De outro lado, Soboll (2017) defende que, para haver efetividade nesse canal, a ouvidoria precisa ser revestida de autonomia e como meio de apoio na resolução das dificuldades concernentes às questões trabalhistas. Não assumindo um caráter inquisidor, mas com suficiente autoridade para fazer cumprir a disciplina em casos mais graves, nos quais outras intervenções não foram efetivas. No entanto, um estudo de Perissé (2017) na ouvidoria da Petrobras demonstrou que apesar de contribuir para a solução de conflitos, aquela pouco pode interceder nas causas destes. Por outro lado, Soboll (2017) acredita que a ouvidoria se constitui como instância não só de gerenciamento, mas também de prevenção, apoio e intervenção, a fim de evitar os conflitos, caso esteja revestida da citada autonomia.

Por fim, Perissé (2017) relata que a ouvidoria da Petrobras, por exemplo, tem quatro pilares para auxiliar nas questões de assédio moral: a dimensão de treinamento e educação (que inclui a capacitação e conscientização dos trabalhadores de todos os níveis hierárquicos, incluindo informações sobre o canal de denúncia e detalhamento do processo, e métodos de prevenção), dimensão de avaliação preliminar (análise preliminar, levantamento de informações para direcionamento correto), dimensão de acompanhamento (a ouvidoria acompanha desde a denúncia, até o encerramento, efetuando intervenções se julgar necessário)

e dimensão de visibilidade do problema (a fim de evitar que as questões se encerrem, são confeccionados relatórios sobre as denúncias a fim de dar visibilidade aos problemas junto à alta administração). Entendemos em relação ao apresentado que se trata de um aparato complexo a fim de dar conta de um fenômeno também complexo, qual seja do assédio moral no trabalho ou das violências a ele relacionadas.

Para concluir, concordamos com Soboll (2017), quando afirma que não basta apenas efetuar a escuta, mas há de se fazer o registro pormenorizado de todos os atendimentos/relatos, de maneira que os implicados não possam ser identificados, exceto pelos envolvidos no atendimento. O registro tem a finalidade de acompanhamento, mas também pode servir de subsídio para o gerenciamento de casos, pois tão importante quanto o atendimento é diagnóstico realizado a partir das informações apreendidas.
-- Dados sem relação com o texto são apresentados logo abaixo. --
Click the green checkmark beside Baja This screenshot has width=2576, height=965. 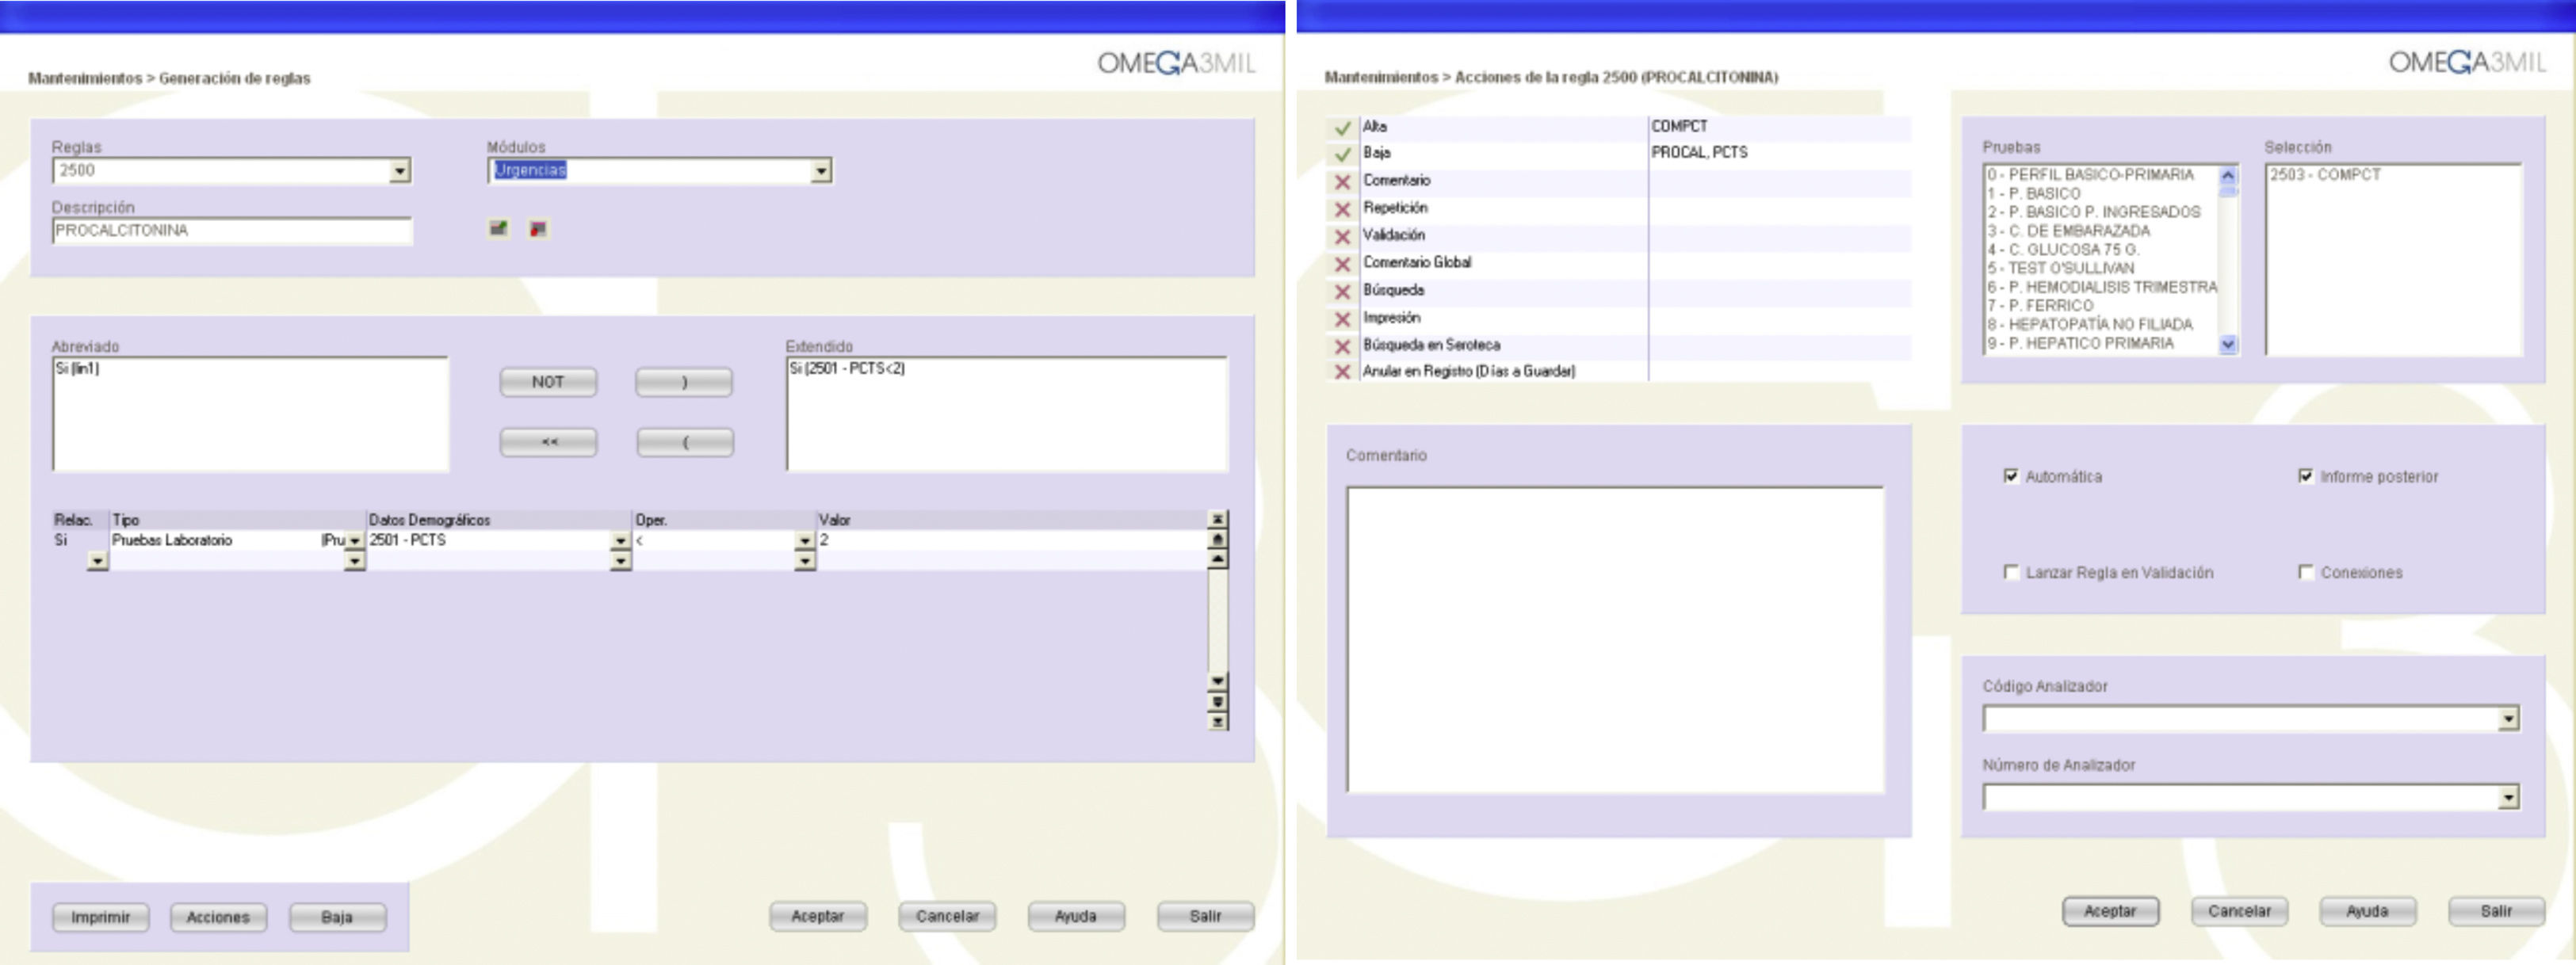point(1342,155)
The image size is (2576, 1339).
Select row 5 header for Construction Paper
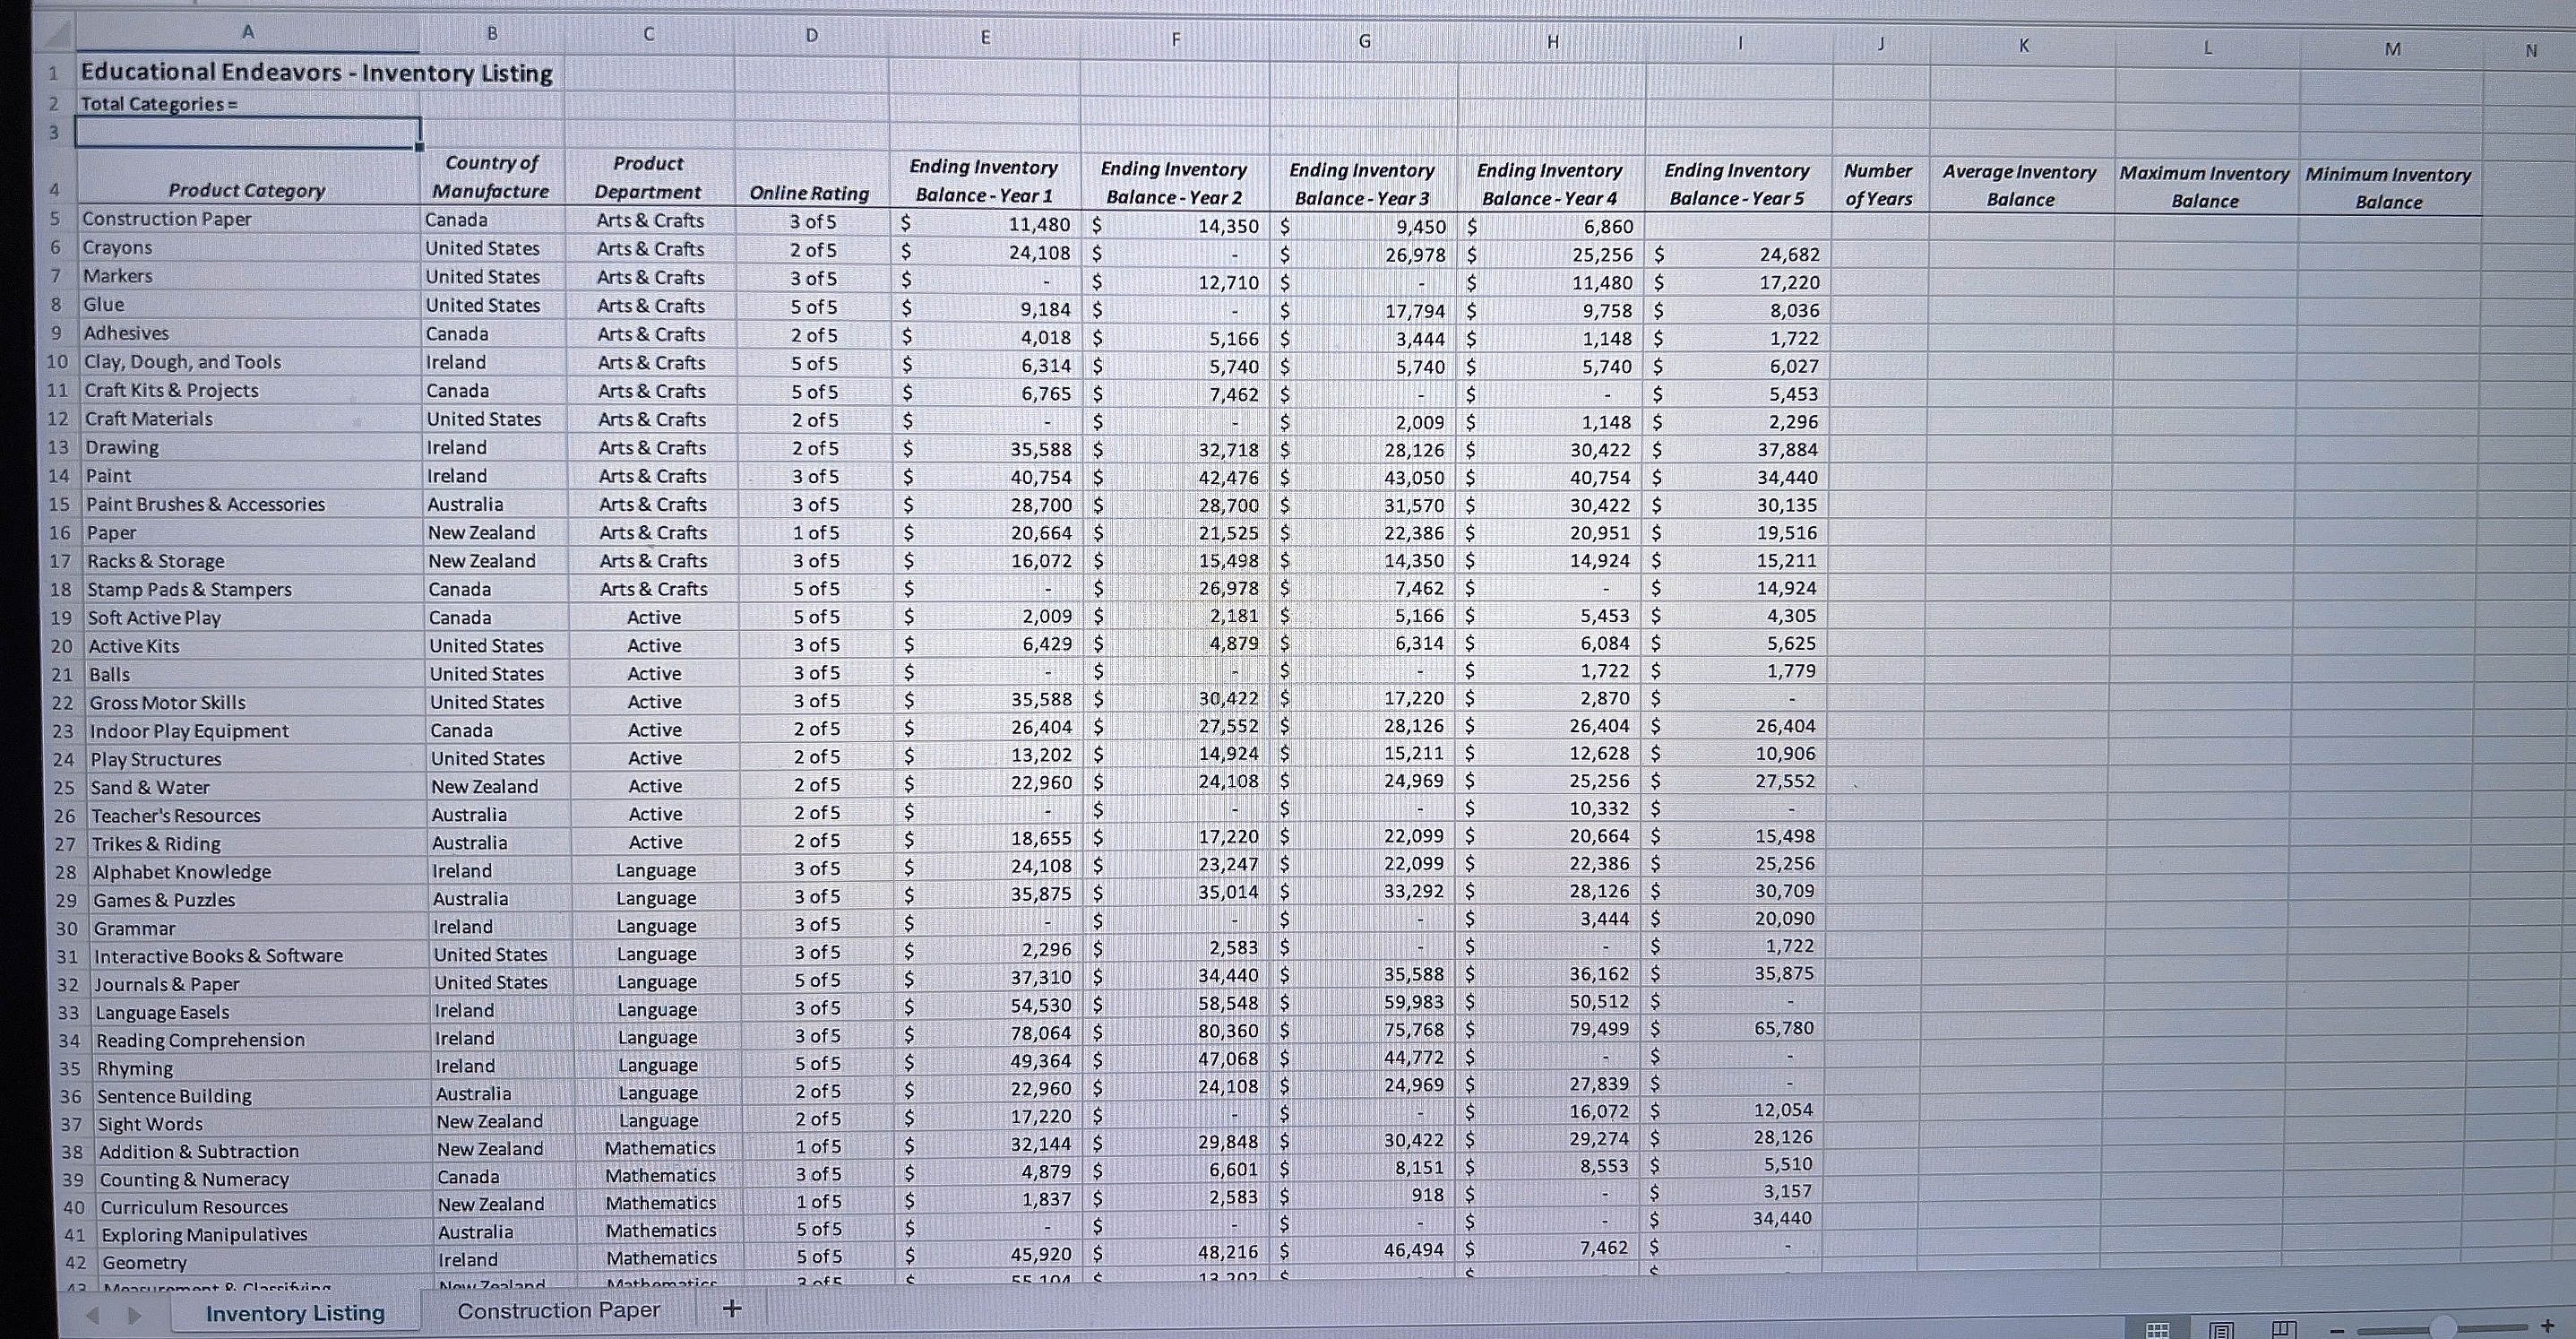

Disso depreendemos que, para o bom funcionamento das estratégias de combate à violência relacionada ao trabalho, são essenciais as reflexões, as discussões e a disseminação dos dados coletados. Não é possível que tais ocorrências sejam tratadas como tabu, pois, se assim o forem, exclui-se a possibilidade de prevenção. Na academia, como será possível constatar na sessão seguinte, o tema é amplamente discutido e estudado, entretanto, é preciso agora que tais discussões possam ser levadas ao âmbito das organizações.